Despite these well-developed consumer protection measures, subscription customers can still be exposed to poor business practices, such as auto-renewal policies that lock them into a subscription indefinitely, or the use of lengthy terms and conditions (T&Cs) sections to bury important information.

The Digital Markets, Competition and Consumer Bill

In an attempt to tackle these issues, as well as several others facing consumers, the former Department for Business, Energy and Industrial Strategy (BEIS) launched a consultation on reforming competition policy, consumer rights and consumer law enforcement in July 2021.

Just under a year later, the government published its response to the consultation and announced its intention to legislate in several areas relating to subscriptions. The draft Digital Markets, Competition and Consumer Bill was included in the Queen’s Speech in 2022, and the chancellor has since confirmed that the government will put it before MPs at some point in the current parliamentary session.
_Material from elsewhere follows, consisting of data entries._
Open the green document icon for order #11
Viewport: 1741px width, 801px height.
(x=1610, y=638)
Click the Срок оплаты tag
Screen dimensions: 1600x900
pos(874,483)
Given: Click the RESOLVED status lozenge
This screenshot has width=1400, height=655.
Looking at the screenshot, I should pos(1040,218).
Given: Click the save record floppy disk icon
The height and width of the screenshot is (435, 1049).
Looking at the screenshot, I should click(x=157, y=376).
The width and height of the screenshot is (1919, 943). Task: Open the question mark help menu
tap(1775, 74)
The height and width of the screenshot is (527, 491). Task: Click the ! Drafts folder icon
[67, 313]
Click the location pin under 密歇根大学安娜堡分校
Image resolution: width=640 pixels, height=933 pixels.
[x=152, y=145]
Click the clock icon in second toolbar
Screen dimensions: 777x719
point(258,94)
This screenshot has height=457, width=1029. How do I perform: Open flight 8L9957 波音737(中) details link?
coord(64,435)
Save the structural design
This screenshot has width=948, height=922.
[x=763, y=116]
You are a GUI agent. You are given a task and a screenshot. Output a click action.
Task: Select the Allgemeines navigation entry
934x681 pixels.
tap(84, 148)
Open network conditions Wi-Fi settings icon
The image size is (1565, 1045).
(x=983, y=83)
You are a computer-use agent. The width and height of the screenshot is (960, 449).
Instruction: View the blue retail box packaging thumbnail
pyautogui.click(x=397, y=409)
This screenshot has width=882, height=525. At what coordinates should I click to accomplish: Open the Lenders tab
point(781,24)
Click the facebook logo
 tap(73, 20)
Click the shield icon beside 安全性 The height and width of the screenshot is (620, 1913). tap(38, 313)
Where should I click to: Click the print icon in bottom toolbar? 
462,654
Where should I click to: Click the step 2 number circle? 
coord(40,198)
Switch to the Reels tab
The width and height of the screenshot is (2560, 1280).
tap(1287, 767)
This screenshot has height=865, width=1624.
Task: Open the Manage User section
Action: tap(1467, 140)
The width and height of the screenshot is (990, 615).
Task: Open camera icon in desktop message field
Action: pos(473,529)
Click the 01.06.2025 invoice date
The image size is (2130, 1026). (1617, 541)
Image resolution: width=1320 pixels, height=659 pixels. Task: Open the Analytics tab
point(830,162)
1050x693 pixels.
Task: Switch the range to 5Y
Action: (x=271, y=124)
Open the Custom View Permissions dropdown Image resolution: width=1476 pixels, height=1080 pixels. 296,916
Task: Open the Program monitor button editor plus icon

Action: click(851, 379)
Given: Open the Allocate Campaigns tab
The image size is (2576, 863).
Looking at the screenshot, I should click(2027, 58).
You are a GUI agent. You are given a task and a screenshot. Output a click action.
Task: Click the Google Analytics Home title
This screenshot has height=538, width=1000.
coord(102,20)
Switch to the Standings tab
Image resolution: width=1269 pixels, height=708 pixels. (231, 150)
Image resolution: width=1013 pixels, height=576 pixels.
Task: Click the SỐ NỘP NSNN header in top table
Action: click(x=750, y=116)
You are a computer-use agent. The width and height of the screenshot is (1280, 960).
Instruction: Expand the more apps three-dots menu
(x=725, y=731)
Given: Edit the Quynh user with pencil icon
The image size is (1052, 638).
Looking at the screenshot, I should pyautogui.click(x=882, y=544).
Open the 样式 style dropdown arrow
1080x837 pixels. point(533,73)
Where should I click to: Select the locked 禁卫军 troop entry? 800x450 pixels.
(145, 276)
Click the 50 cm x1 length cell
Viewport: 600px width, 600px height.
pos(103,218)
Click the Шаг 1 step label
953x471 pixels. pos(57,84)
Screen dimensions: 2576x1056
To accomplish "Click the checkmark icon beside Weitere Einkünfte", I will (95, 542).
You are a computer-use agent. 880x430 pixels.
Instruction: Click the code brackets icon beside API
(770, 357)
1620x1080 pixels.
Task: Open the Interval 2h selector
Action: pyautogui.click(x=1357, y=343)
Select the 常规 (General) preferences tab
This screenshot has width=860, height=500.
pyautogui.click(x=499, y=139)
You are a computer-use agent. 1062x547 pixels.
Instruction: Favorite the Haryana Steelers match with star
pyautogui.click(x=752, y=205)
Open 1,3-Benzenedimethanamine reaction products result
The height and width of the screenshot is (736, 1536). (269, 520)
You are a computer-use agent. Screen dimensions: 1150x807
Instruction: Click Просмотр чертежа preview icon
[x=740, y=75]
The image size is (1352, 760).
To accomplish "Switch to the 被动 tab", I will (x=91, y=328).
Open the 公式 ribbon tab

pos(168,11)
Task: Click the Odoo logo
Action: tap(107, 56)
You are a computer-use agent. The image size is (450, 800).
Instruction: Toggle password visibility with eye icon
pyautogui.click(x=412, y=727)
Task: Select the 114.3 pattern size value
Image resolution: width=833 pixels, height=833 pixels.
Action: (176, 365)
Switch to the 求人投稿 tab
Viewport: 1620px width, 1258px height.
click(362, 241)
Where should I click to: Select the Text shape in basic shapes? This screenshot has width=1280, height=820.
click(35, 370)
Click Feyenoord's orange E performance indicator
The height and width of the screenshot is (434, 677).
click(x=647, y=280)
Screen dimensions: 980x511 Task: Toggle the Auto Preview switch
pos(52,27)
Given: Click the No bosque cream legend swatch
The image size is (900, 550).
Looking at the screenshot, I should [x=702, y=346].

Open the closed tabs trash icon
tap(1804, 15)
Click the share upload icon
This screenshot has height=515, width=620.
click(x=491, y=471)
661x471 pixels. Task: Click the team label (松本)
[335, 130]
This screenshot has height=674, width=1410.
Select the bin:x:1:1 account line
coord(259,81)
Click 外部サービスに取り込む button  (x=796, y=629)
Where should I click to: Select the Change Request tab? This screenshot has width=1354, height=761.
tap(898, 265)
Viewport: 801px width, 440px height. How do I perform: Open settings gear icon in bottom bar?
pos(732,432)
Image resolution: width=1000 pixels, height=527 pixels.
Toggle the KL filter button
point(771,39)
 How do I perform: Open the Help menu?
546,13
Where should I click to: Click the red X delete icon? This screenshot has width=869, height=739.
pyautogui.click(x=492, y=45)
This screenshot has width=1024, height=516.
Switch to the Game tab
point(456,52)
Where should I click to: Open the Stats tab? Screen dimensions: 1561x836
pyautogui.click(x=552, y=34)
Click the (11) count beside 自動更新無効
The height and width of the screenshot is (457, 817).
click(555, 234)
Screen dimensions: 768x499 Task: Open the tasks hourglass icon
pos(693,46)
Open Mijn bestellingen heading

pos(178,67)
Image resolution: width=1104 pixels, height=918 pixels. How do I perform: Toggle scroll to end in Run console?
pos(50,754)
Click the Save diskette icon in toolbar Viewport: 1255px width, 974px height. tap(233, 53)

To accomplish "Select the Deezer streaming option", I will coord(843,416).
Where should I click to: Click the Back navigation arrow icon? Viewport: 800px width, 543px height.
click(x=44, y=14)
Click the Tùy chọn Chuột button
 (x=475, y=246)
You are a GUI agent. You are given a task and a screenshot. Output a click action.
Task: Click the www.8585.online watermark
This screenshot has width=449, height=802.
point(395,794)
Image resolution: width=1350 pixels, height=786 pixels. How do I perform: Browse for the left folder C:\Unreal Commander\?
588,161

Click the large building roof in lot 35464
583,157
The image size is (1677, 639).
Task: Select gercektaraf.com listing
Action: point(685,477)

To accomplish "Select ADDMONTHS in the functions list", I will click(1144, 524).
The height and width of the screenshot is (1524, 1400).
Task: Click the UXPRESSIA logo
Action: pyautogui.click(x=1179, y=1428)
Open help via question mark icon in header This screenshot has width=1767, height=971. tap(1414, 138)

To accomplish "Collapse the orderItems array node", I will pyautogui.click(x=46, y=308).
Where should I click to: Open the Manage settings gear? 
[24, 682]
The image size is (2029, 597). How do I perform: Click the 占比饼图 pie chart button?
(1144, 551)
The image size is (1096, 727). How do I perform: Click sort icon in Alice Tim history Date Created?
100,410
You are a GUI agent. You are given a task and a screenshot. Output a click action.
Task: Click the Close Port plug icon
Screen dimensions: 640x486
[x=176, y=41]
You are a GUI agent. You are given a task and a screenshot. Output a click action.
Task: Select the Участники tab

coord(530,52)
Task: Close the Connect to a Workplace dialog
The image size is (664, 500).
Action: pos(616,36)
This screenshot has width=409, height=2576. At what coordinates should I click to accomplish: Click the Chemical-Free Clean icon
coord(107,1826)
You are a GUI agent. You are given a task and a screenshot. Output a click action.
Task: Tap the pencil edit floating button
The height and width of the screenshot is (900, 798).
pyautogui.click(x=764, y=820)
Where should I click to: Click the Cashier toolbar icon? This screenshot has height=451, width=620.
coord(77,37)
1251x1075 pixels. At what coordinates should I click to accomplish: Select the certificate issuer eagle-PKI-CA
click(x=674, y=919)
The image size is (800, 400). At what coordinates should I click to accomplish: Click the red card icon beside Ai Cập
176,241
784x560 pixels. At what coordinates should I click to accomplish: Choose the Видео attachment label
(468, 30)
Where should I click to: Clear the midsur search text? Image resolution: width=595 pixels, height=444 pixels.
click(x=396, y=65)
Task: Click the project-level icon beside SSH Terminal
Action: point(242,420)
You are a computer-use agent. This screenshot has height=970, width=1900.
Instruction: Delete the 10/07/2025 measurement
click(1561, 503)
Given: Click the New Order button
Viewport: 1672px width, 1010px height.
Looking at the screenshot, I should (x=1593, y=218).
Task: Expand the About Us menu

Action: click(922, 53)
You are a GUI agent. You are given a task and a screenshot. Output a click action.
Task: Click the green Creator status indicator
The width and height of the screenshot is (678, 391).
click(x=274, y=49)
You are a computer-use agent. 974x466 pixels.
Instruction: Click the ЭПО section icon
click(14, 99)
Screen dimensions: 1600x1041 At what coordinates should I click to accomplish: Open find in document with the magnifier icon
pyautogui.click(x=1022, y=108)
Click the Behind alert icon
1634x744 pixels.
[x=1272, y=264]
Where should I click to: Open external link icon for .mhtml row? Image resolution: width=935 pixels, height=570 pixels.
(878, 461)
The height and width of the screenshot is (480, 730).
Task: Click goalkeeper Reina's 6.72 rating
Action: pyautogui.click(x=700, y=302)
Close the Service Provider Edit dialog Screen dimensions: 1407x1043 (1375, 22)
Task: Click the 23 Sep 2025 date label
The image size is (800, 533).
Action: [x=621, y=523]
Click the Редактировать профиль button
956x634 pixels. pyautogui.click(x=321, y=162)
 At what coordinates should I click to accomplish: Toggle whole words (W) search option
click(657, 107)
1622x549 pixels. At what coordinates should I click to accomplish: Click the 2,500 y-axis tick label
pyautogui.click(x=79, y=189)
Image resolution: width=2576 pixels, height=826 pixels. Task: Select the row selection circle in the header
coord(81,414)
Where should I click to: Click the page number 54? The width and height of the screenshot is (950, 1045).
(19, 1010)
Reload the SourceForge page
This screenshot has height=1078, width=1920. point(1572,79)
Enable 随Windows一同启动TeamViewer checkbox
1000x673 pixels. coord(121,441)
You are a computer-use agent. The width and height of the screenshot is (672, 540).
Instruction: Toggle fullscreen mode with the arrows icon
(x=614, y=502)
The Bill is expected to significantly strengthen the consumer protection enforcement powers of the CMA and align them more closely with its powers under competition law. For example, the CMA will be able to determine without a court order when consumer law has been infringed and to fine companies up to 10% of global turnover, and individuals could also be fined up to £300,000 for breaching consumer protection rules. In addition, the CMA will be able to require businesses to compensate consumers and make changes to their business practices to improve compliance.

Reforms to subscription rules

As part of the forthcoming Bill, the government intends to require subscription providers to provide clearer information to consumers before they enter into a subscription contract, a move that will help to ensure that consumers are not inadvertently locked into auto-renewing contracts. The Bill would also create a specific requirement for subscription providers to ensure that their consumers are able to cancel a subscription just as easily as they were able to sign up to it.  Ministers would also like to introduce a specific requirement on subscription providers to send reminders to consumers before their contract auto-renews onto a new term and before a free trial comes to an end. .

The government has, however, chosen not to take forward proposals that would have made opting-in for auto renewal of a subscription a specific legal requirement. A number of other key issues were raised in the consultation which ministers are yet to clarify. For example, it is not clear what additional pre-contract information would be required for subscription contracts, and at what stage in the order process it would be needed. The consultation proposed that subscription providers should disclose specific information both at an early stage in the processand  immediately before the consumer places their order.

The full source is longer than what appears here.